• PROBLEM DESCRIPTION: From the listing below, copy each line where "click" occurs.

• RECORDS SHOWN:
• • • •
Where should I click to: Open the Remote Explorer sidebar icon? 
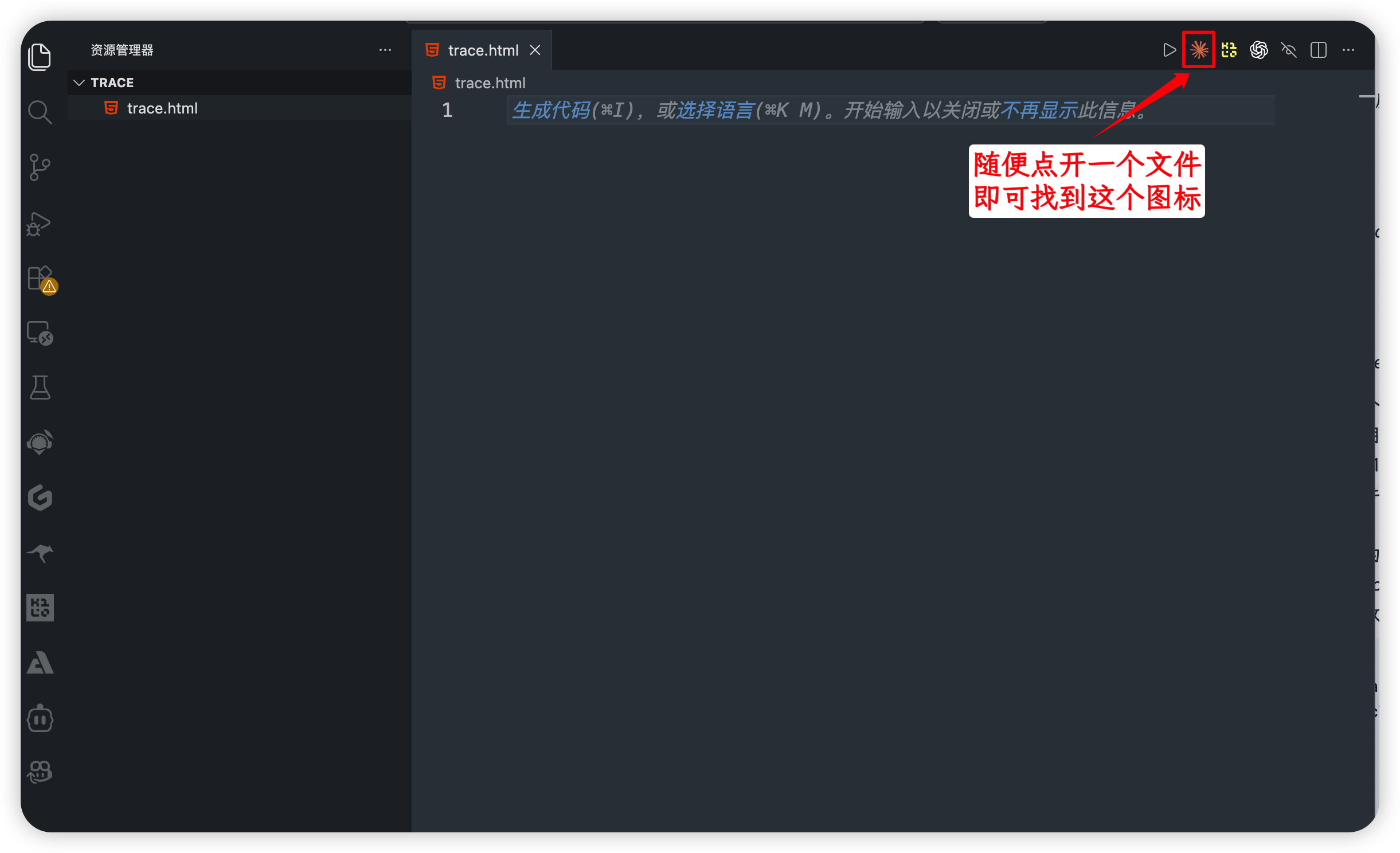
• • • •
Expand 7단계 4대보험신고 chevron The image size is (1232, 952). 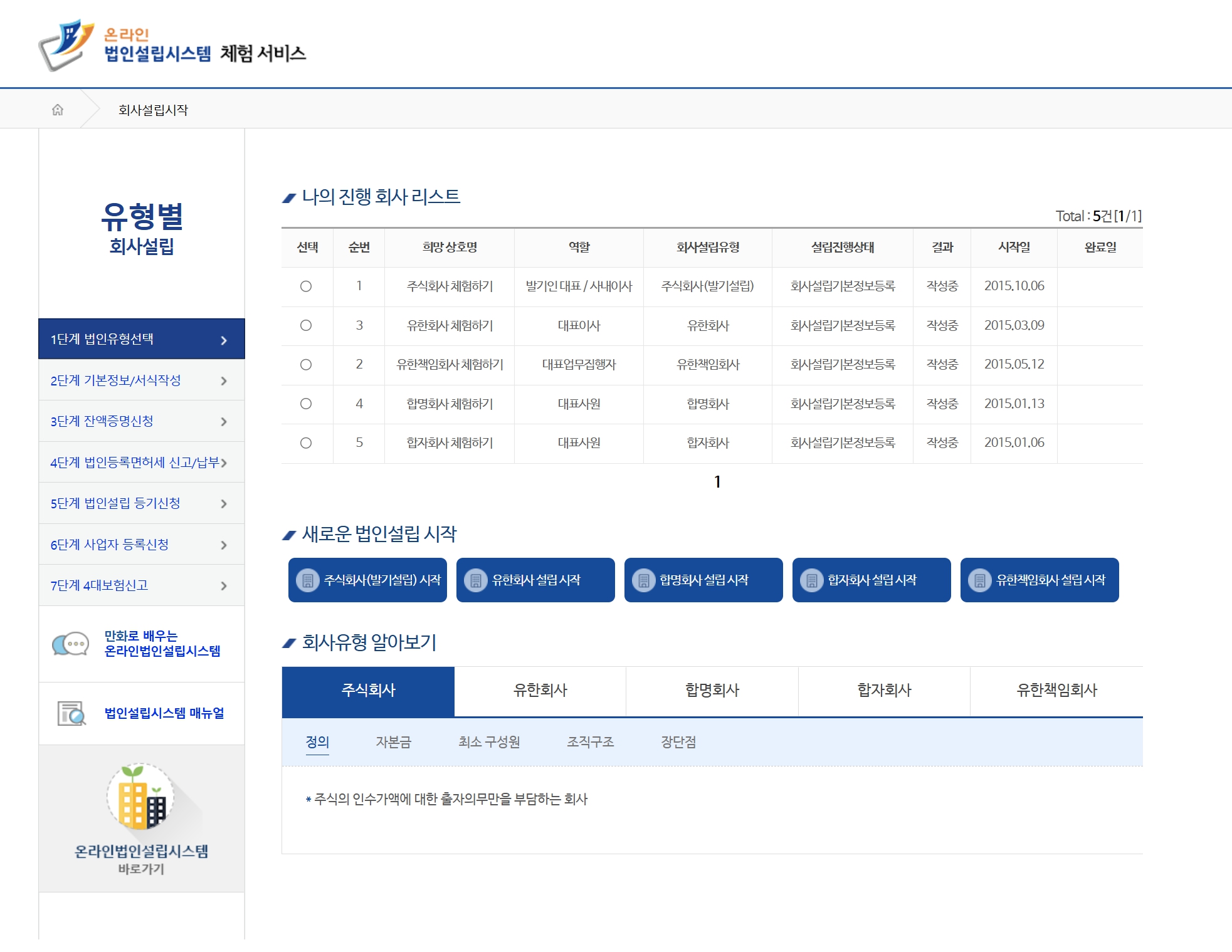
• • • •
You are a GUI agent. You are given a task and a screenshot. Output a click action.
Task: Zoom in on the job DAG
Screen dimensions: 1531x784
• • • •
• RESPONSE:
Where should I click to: Open the Remote Explorer sidebar icon? 
You are a GUI agent. You are given a task and a screenshot. Output a click action.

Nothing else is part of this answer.